Orlando Montoya: Atlanta's Hartsfield-Jackson International Airport is partnering with Delta Air Lines and two other companies to study the possibility of making the world's busiest airport a hub for aviation based on hydrogen fuel. European aircraft manufacturer Airbus and hydrogen fuel cell developer Plug Power also are committed to the study announced today. The idea is to define the infrastructure viability and safety and security requirements to implement hydrogen as a potential fuel source for future aircraft operations at ATL. Hydrogen is a near-zero-emission fuel, seen as a key element to unlocking a decarbonized future for the aviation industry.

 

Story 4:

Orlando Montoya: The Georgia Department of Transportation is holding public comment on a plan to add toll lanes along one of the nation's busiest highways. The plan to add toll lanes to Interstate 285 and Georgia 400 in metro Atlanta's Cobb, Fulton and DeKalb counties is meant to reduce traffic and provide more reliable trips. The open houses are scheduled between July 8 and July 18, and online comments are open through July 29.

 

Story 5:

Orlando Montoya: Hundreds of people lined up in Macon today for a charitable food distribution. GPB's Grant Blankenship explains.

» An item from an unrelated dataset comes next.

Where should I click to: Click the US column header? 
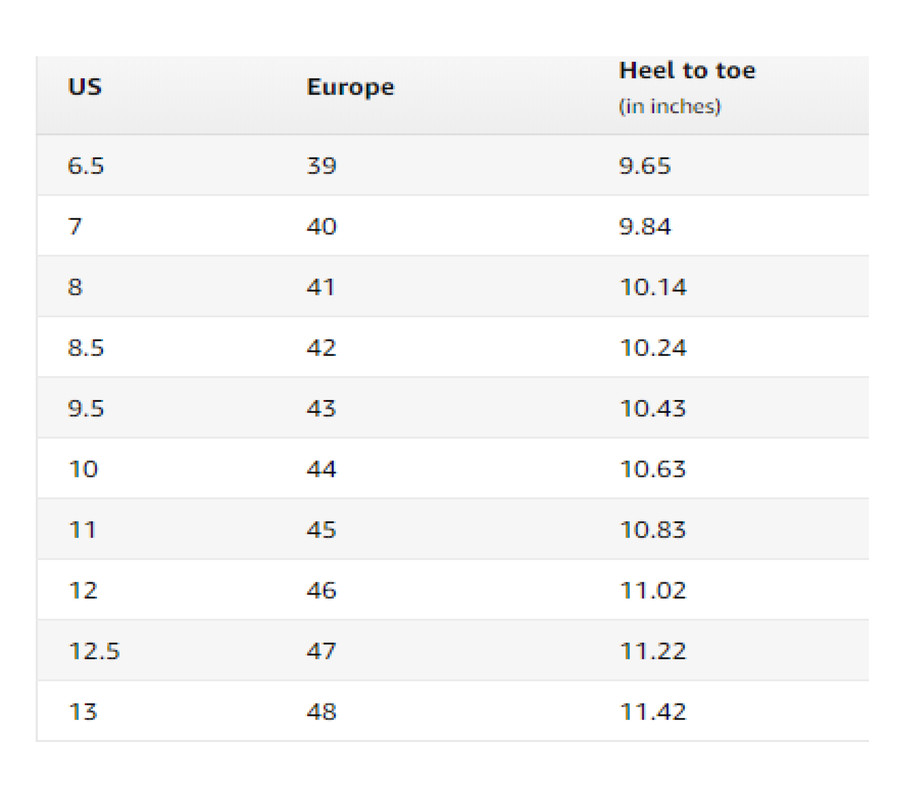click(85, 87)
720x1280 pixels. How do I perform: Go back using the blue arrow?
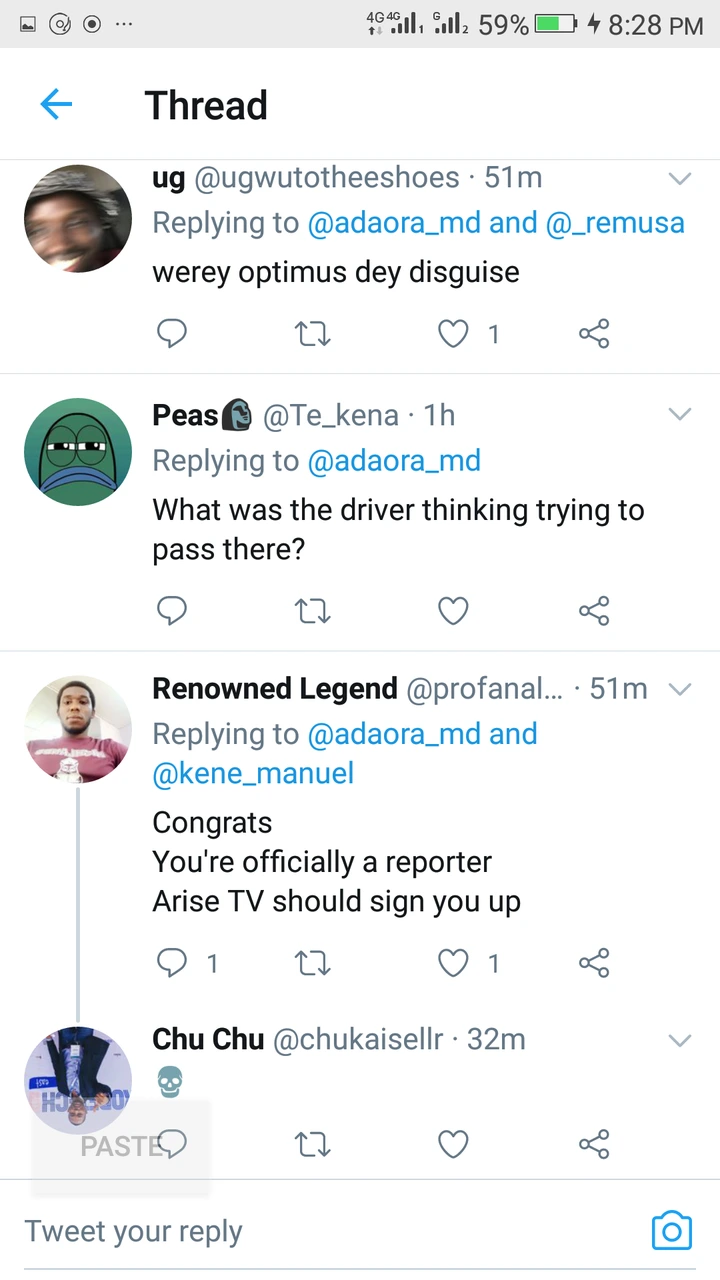[x=56, y=104]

Grant Blankenship: The line of cars to get into the annual event put on by Macon's largest hospital was about 2 bumper-to-bumper miles long —

Volunteer: Hey y'all, I need two watermelons.

Grant Blankenship: — to the point of delivery of boxes of fresh produce.

Darlene Hardy: I need another watermelon.

Grant Blankenship: When I met Darlene Hardy, she'd already been in the line for two hours for the same reason as others: Inflation is supercharging her grocery bills.

Darlene Hardy: Yeah. Prices going up so high. Everybody needs to come that can get it — as you're eligible for it. Because things are just going outrageous.

Grant Blankenship: But just as obvious to Hardy, and, at the back of the line, to Joy Smith, was the perceived silence on the issue from anyone in power.

Joy Smith: I don't hear nobody saying anything about it. Not yet.

Grant Blankenship: For GPB News, I'm Grant Blankenship in Macon.

 

Story 6:

Orlando Montoya: The city of Tybee Island says they have had reports of the Portuguese man o' war washing up on beaches. The species is closely related to the jellyfish and recognized by its balloon-like float, which may be blue, violet or pink, according to the National Oceanic and Atmospheric Administration, the agency says. A man o' war sting can be painful to humans and cause welts, and they can sting even weeks after washing ashore. The city of Tybee Island is warning beach goers to keep a safe distance from them.

 

Books!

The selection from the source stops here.